§ **Stored data entries**
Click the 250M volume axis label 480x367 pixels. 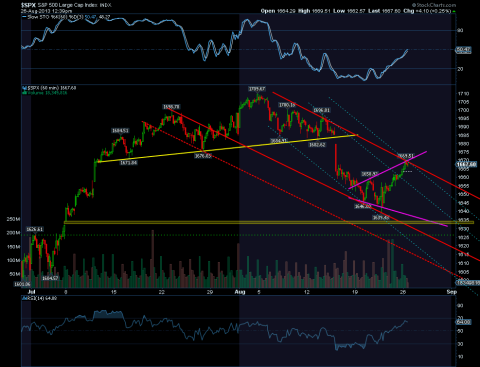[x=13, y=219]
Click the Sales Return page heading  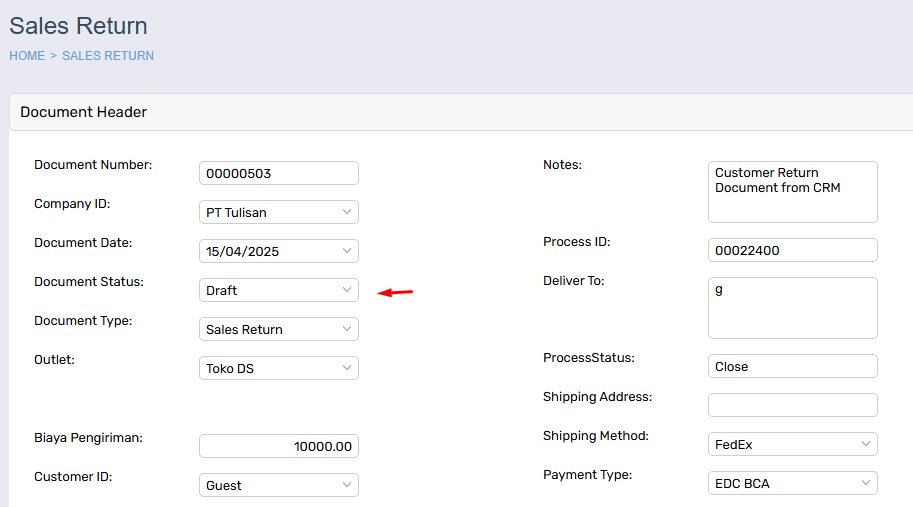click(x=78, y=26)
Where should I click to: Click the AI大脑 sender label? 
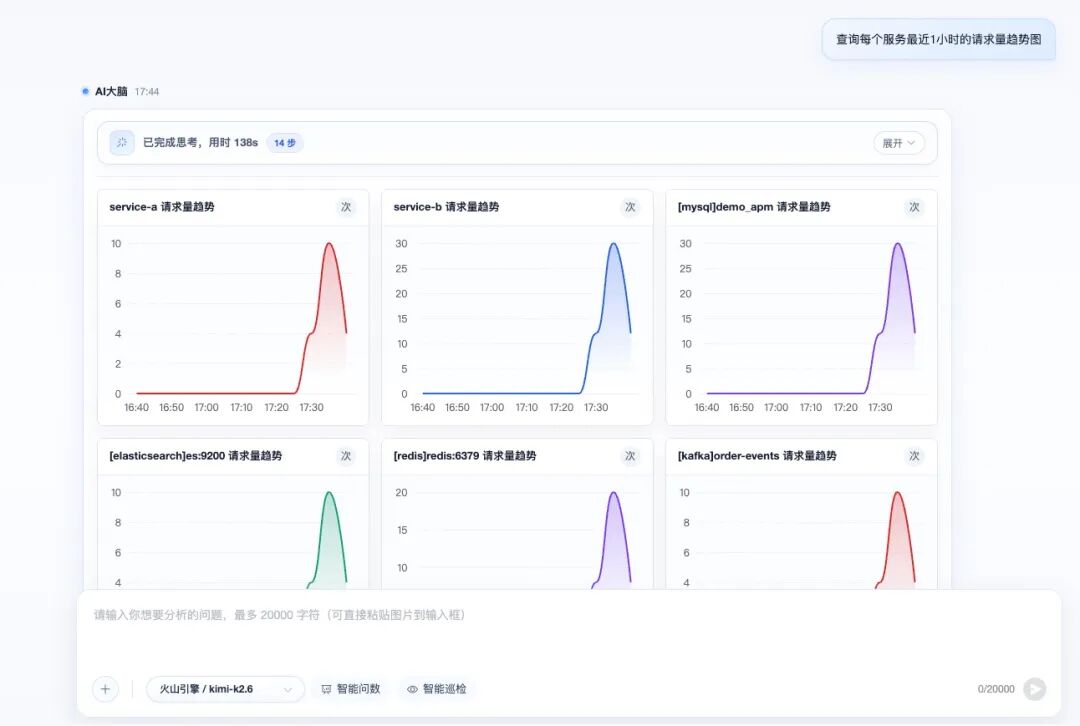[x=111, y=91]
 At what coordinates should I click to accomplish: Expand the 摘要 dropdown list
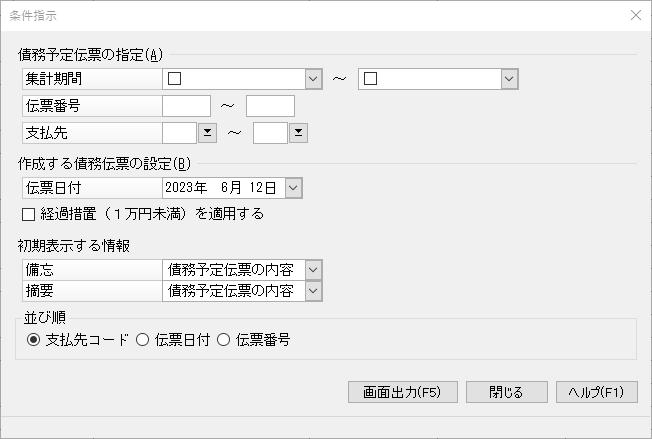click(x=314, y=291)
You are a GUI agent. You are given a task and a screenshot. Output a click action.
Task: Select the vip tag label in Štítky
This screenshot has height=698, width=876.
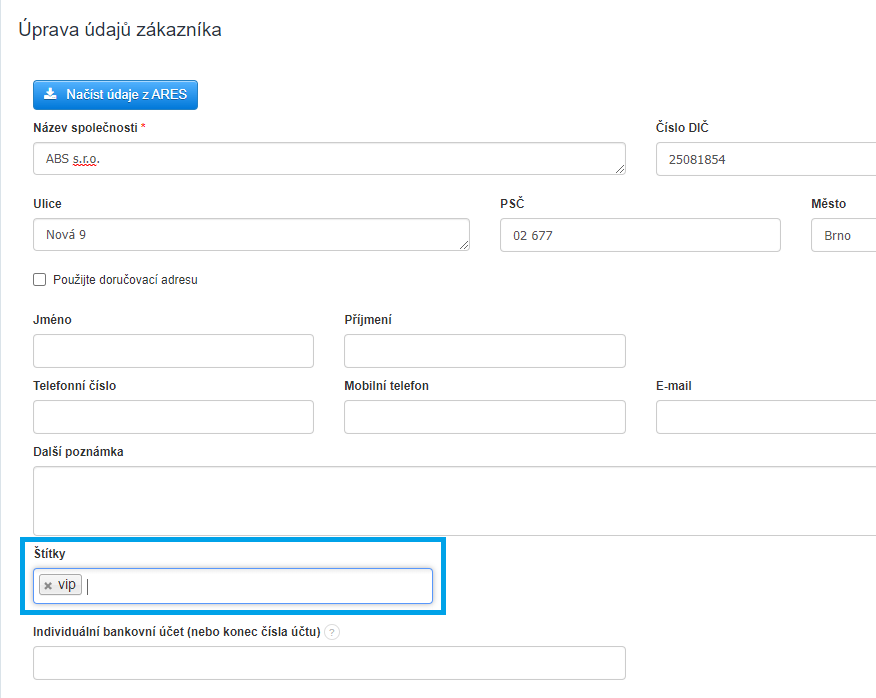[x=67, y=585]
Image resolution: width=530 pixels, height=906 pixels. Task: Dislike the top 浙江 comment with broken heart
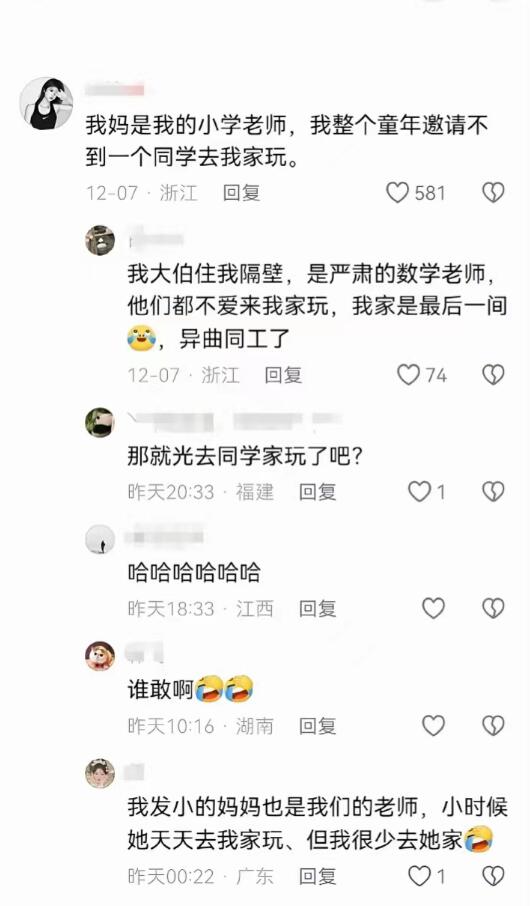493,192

---

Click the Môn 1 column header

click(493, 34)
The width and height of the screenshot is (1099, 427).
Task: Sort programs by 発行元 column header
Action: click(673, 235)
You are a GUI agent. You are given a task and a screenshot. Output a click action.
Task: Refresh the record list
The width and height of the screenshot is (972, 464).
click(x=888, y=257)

* * *

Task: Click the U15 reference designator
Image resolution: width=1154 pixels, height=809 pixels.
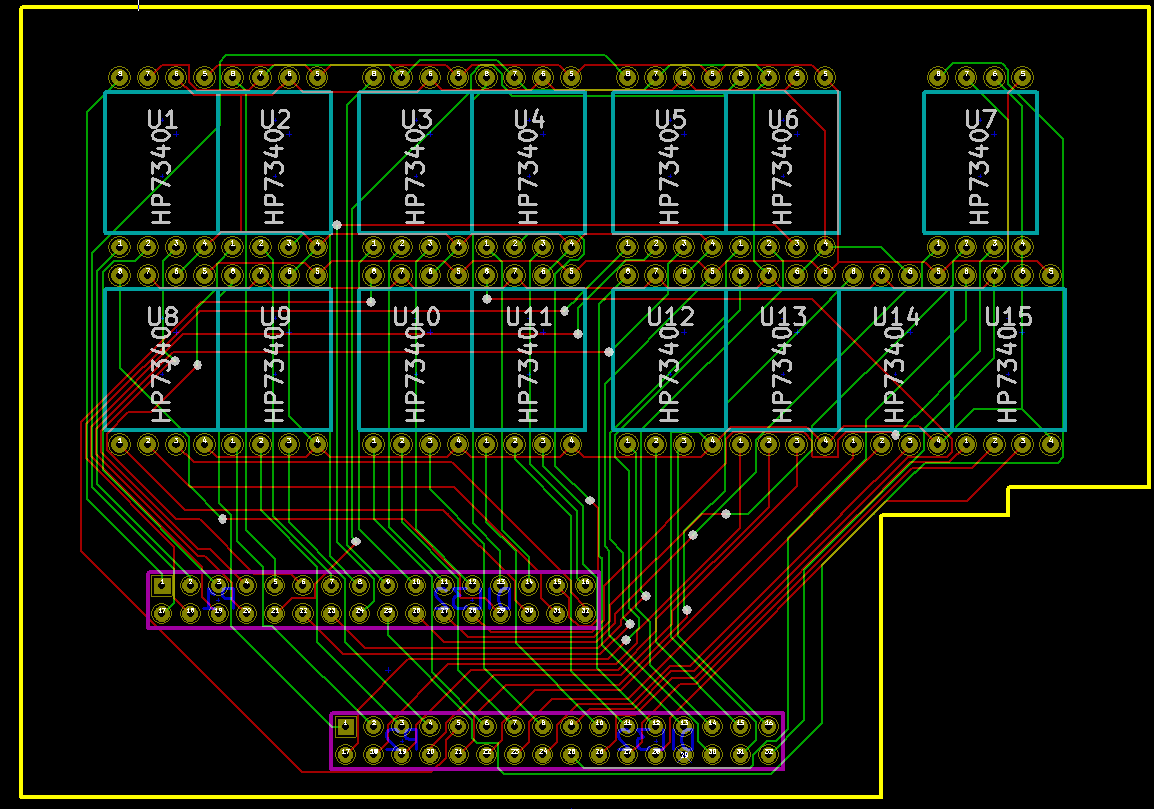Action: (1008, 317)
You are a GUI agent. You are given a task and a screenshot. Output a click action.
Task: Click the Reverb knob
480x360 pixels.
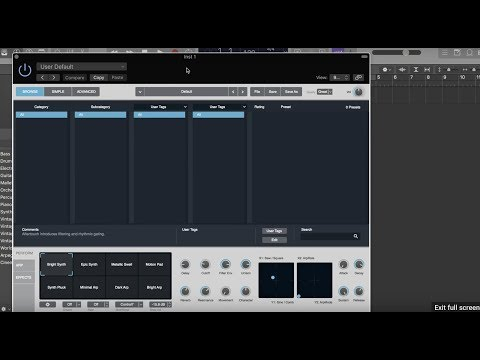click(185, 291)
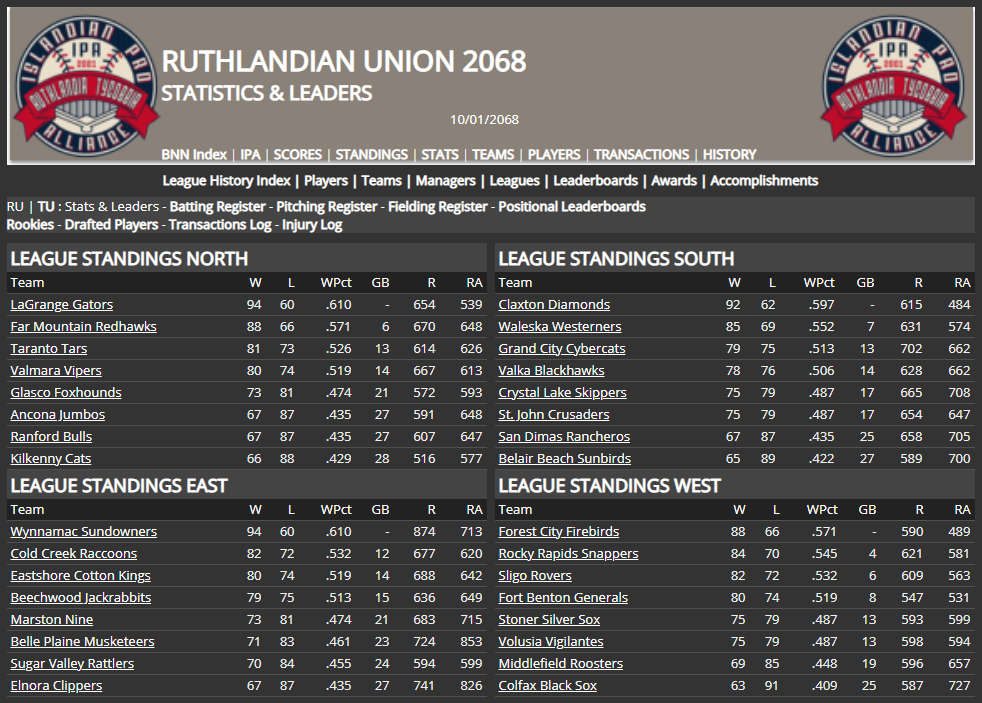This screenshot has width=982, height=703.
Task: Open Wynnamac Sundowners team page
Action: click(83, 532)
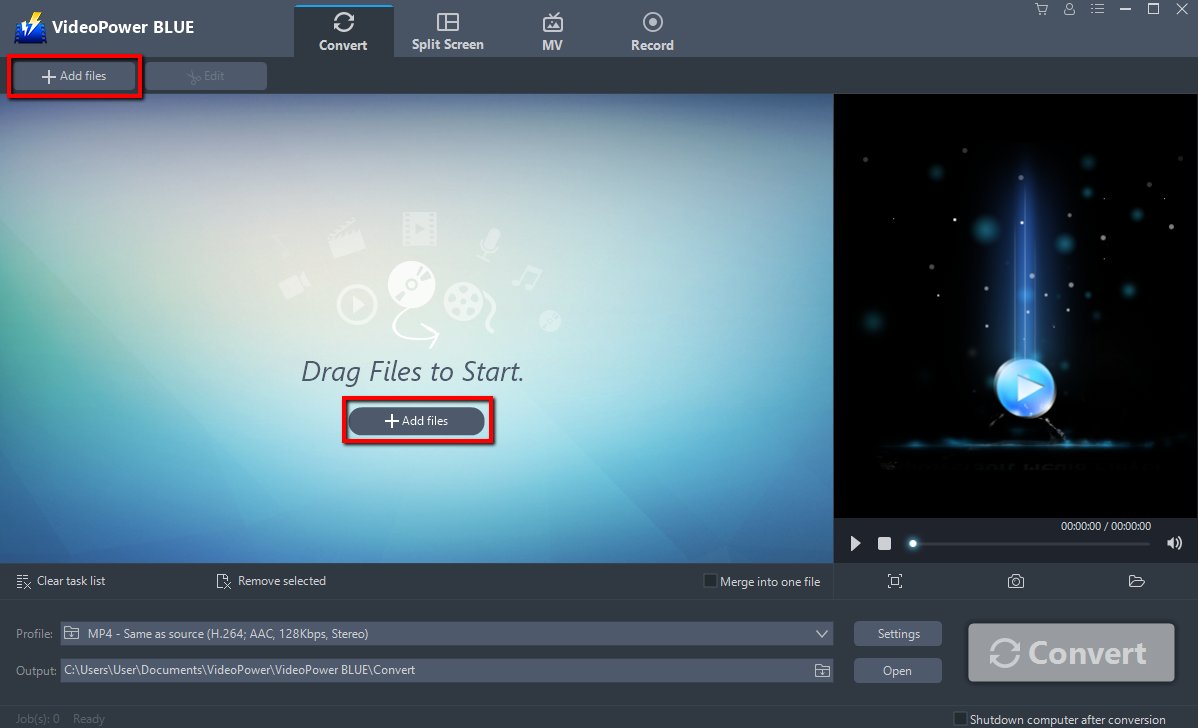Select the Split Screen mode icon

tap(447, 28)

§ **TASK**
Within these entries, output exactly the lines starting at the one with "Task: Click the U15 reference designator" and finishing at the one with "Task: Click the Reverb knob". Leave pictures out of the output.

§ **THE COMPLETED TASK**
Task: Click the U15 reference designator
Image resolution: width=1154 pixels, height=809 pixels.
Action: (1008, 317)
You are a GUI agent. You are given a task and a screenshot. Output a click action.
Task: Click the Reverb knob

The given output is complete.